Dengan demikian, hanya manusia yang pandai beradaptasi dengan lingkungan adaptif yang dapat hidup (Jean Baptiste de Lamarck). Sebaliknya, terjadi seleksi sosial, ketika kita masing-masing mempertahankan ego, tidak kooperatif terhadap kepentingan umum, sosial, arahan pemerintah, protokol satuan tugas, tenaga medis, dan lain sebagainya, bukan tidak mungkin, pada gilirannya kita terinfeksi virus corona dan menimbulkan kematian secara massal. Seperti di negara Amerika, Italia, Prancis, China dan India. Keempat. Berprasangka Baik terhadap Orang Lain. Dalam komunitas bersama tentu memiliki karakter yang berbeda sejak lahir. Ada ungkapan, bagaikan pinang dibelah dua secara fisik sama. Tapi, memiliki karakter yang berbeda satu sama lain dalam satu kesatuan komunitas. Biar dilahirkan dari satu rahim kehidupan yang sama dan dalam waktu yang sama. Disinilah, letak keegoisan manusia. Namun, ketika kita saling memahami tentang kehidupan orang lain secara saksama, tentu, kita akan hidup harmonis dengan orang lain. Masyarakat, pemerintah,  bangsa dan negara.

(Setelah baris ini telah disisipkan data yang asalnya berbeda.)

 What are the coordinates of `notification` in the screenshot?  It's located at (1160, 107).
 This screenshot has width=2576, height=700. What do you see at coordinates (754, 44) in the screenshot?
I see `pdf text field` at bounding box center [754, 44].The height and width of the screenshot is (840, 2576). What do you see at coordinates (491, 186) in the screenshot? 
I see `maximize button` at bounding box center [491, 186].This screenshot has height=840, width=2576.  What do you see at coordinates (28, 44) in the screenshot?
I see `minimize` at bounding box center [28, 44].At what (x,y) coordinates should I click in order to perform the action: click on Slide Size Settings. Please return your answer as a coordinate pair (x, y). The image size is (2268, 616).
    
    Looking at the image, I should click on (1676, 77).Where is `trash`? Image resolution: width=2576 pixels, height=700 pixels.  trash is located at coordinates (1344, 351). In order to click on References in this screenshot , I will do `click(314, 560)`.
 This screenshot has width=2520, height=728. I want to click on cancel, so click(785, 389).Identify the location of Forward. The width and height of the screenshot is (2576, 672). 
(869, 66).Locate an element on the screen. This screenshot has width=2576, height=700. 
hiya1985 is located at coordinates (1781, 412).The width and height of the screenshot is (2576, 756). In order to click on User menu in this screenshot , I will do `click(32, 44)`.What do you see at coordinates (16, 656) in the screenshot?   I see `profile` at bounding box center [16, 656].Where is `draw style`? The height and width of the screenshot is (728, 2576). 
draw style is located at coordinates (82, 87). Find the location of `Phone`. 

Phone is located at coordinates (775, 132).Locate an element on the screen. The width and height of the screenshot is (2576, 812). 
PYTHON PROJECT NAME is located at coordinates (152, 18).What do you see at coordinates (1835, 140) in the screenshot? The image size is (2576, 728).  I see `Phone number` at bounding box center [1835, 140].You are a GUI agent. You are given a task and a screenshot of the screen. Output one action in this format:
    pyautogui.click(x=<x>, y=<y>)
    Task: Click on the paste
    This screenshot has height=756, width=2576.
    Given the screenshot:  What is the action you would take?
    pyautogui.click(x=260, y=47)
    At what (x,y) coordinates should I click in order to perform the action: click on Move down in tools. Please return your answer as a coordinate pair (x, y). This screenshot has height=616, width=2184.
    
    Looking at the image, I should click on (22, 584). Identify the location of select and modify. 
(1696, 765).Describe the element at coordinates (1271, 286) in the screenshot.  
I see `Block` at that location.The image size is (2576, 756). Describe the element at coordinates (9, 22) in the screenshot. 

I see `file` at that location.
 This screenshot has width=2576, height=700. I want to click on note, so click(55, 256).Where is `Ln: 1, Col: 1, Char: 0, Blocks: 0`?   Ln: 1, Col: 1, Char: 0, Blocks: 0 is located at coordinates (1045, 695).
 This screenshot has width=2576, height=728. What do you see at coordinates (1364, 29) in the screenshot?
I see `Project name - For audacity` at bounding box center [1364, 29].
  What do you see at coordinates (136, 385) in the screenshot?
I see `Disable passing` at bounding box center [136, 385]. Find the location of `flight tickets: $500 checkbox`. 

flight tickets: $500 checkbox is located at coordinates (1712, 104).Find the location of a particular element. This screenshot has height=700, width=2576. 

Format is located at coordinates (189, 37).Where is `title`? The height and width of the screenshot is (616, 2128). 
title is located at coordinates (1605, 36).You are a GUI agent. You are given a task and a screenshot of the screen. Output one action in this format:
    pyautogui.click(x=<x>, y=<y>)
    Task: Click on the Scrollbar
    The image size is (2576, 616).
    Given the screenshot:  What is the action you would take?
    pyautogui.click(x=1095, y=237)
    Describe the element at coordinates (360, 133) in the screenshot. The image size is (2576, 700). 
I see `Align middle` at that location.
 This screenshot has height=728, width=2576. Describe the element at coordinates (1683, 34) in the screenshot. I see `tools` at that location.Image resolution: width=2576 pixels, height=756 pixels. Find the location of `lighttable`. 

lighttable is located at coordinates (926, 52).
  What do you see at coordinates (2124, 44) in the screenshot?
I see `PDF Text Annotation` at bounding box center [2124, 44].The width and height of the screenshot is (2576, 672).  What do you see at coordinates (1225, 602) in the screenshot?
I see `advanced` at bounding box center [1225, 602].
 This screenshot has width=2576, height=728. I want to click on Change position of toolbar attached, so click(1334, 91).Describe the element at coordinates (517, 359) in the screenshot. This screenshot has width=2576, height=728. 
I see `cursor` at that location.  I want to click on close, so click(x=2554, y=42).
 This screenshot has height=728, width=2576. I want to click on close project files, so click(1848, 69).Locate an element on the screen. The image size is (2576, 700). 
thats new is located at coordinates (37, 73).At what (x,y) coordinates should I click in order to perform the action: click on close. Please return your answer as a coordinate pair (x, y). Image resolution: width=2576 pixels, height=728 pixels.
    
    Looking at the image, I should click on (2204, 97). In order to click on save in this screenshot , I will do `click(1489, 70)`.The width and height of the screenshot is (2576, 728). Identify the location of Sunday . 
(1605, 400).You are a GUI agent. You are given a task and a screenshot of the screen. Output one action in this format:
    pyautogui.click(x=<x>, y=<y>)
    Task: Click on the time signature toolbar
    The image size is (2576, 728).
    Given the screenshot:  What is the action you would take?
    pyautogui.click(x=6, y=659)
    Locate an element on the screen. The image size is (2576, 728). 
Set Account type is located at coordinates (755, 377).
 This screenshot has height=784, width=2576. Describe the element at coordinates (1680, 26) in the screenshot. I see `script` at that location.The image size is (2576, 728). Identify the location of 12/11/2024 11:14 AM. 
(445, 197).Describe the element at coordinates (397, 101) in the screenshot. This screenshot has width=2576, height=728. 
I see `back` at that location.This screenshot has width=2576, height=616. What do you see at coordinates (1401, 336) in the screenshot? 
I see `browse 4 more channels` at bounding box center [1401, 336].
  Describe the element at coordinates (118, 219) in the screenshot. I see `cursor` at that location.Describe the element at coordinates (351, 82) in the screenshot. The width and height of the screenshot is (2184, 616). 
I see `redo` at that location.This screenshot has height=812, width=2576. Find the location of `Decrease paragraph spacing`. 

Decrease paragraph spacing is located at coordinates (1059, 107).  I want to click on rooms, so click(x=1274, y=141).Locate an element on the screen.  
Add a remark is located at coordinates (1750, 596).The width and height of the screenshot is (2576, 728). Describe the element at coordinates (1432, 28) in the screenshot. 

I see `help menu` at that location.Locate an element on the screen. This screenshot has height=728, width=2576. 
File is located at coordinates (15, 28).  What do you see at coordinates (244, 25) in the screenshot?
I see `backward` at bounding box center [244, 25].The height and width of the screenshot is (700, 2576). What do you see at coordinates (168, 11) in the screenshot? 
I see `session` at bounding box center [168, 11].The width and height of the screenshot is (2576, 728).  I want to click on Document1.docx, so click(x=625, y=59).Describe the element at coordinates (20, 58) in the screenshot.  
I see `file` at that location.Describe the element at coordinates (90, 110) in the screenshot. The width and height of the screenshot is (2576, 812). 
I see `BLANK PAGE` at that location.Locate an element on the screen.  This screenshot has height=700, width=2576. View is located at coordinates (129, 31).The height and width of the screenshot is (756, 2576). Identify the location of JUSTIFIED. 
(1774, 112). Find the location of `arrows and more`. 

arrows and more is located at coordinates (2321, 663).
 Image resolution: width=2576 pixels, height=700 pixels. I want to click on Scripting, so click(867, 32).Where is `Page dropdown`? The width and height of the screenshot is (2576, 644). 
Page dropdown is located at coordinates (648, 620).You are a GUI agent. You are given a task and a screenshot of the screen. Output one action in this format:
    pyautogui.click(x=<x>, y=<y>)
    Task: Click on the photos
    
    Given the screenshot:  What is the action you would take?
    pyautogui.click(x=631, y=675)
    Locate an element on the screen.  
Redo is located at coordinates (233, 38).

Pada akhirnya, pandemi virus corona akan lenyap, hilang ditelan bumi bersama waktu jua. Semoga kita, dunia dan negara kita tetap dalam lindungan Tuhan Yang Maha Esa agar dijauhkan dari marah bahaya virus corona. Semoga pahlawan perang melawan virus corona yang sudah mendahului kita mendapat tempat yang layak di sisi Allah di Sorga. Semoga bagi para pejuang medis, dokter, sukarelawan, tetap tabah dan sabar menghadapi tugas mulia untuk menyelamatkan umat manusia. Bagi kita sekalian sebagai warga masyarakat marilah kita saling meninggalkan ego kita dan mendukung program pemerintah dan satuan tugas protokol kesehatan dengan tulus  ikhlas memberikan kontribusi positif demi negara dan bangsa bebas dari pandemi virus corona ini.